Exercise: The answer must consist only of the lines in the records below from the line with "Where should I" to the line with "You are a GUI", both included, copied word for word with every picture left out.

Input:
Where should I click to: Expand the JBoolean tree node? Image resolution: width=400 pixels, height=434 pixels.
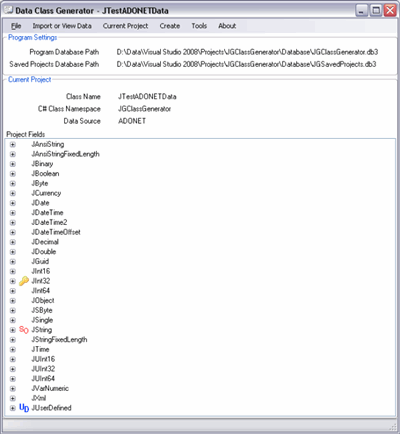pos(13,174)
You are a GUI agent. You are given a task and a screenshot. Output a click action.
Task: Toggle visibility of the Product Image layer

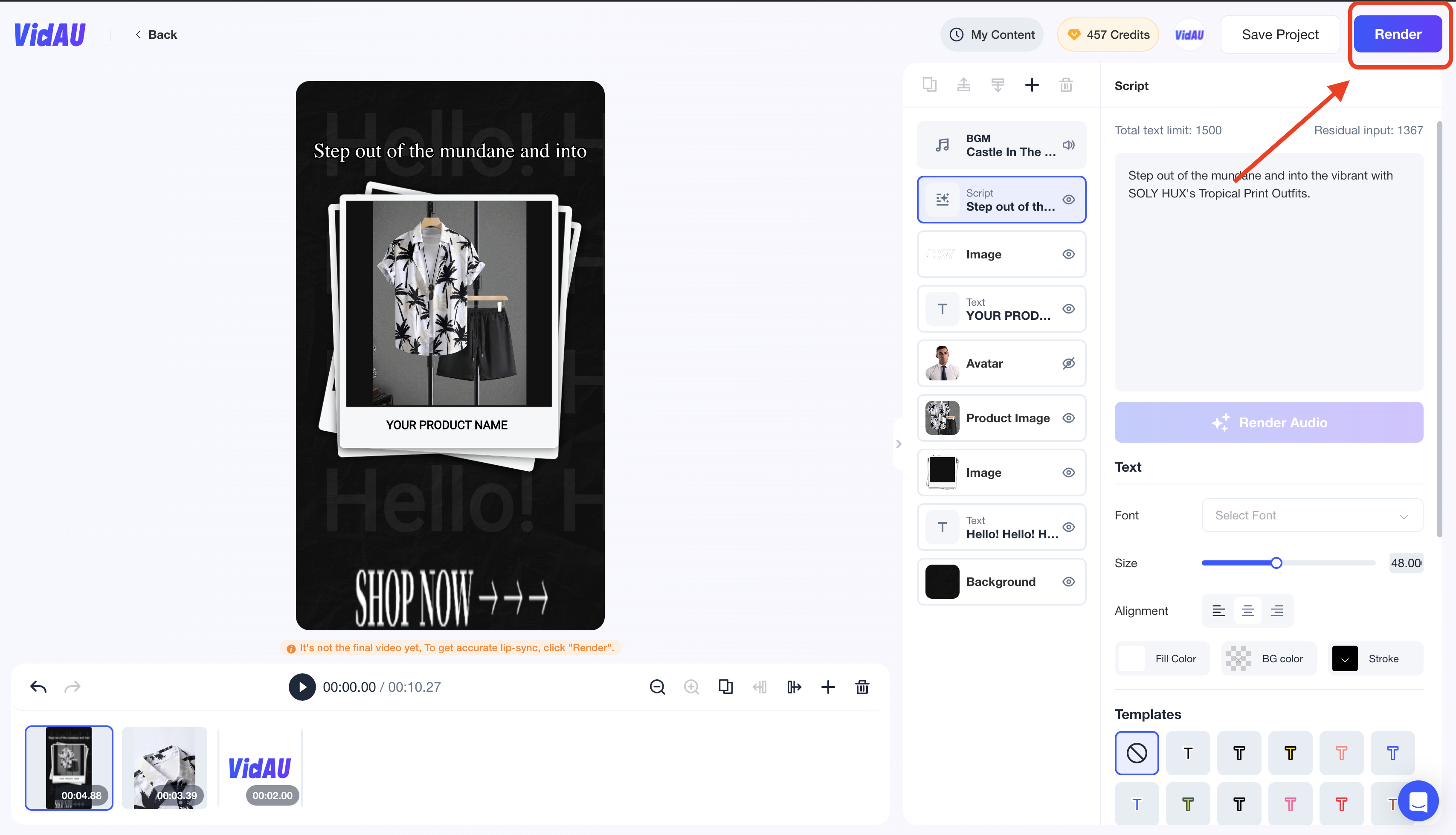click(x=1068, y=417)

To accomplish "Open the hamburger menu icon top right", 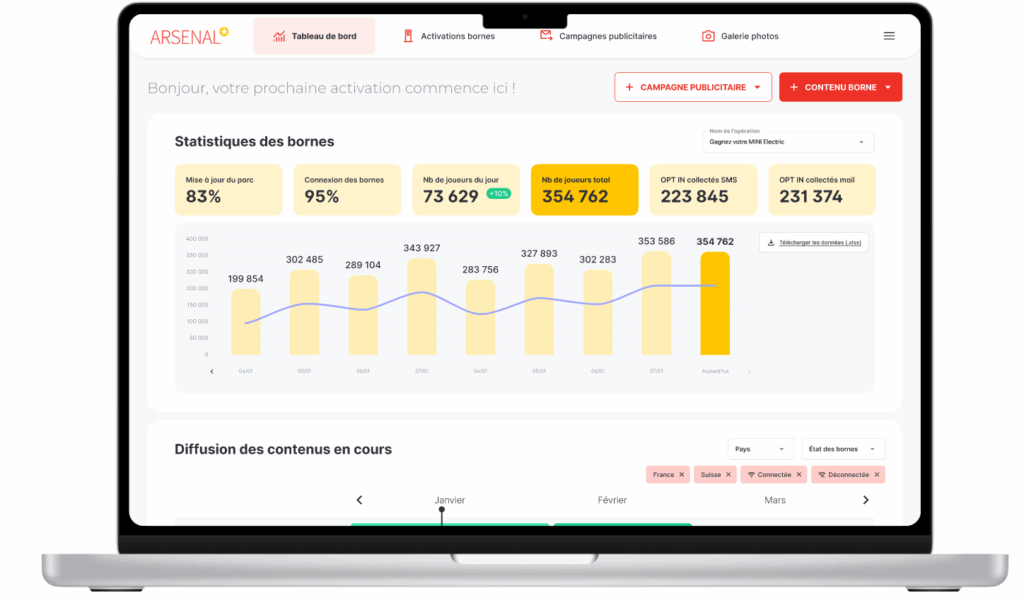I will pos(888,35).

---

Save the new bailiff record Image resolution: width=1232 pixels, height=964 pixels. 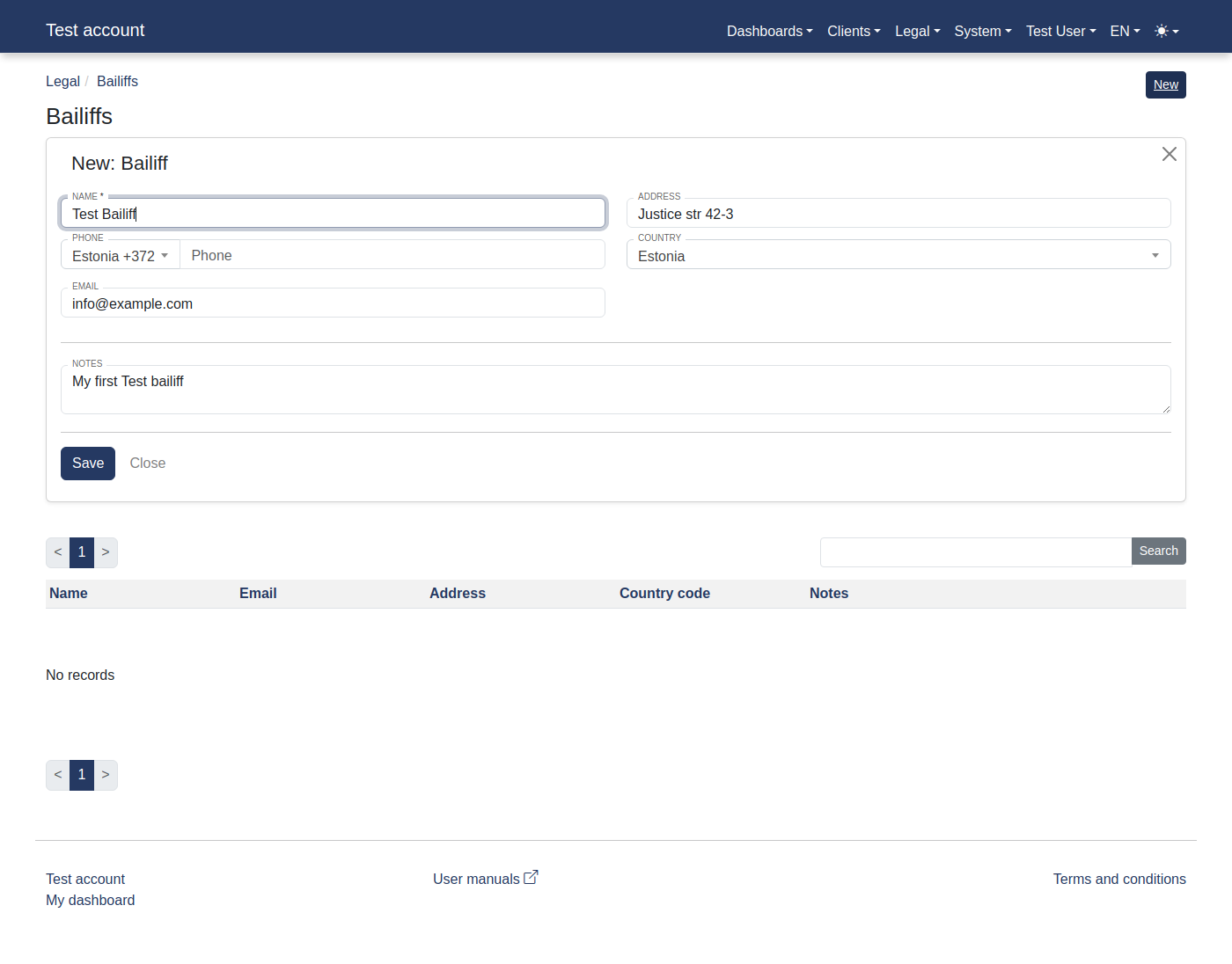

Answer space:
Where should I click to: Expand the JBoolean tree node? Image resolution: width=400 pixels, height=434 pixels.
pos(13,174)
You are a GUI agent. You are given a task and a screenshot. Output a click action.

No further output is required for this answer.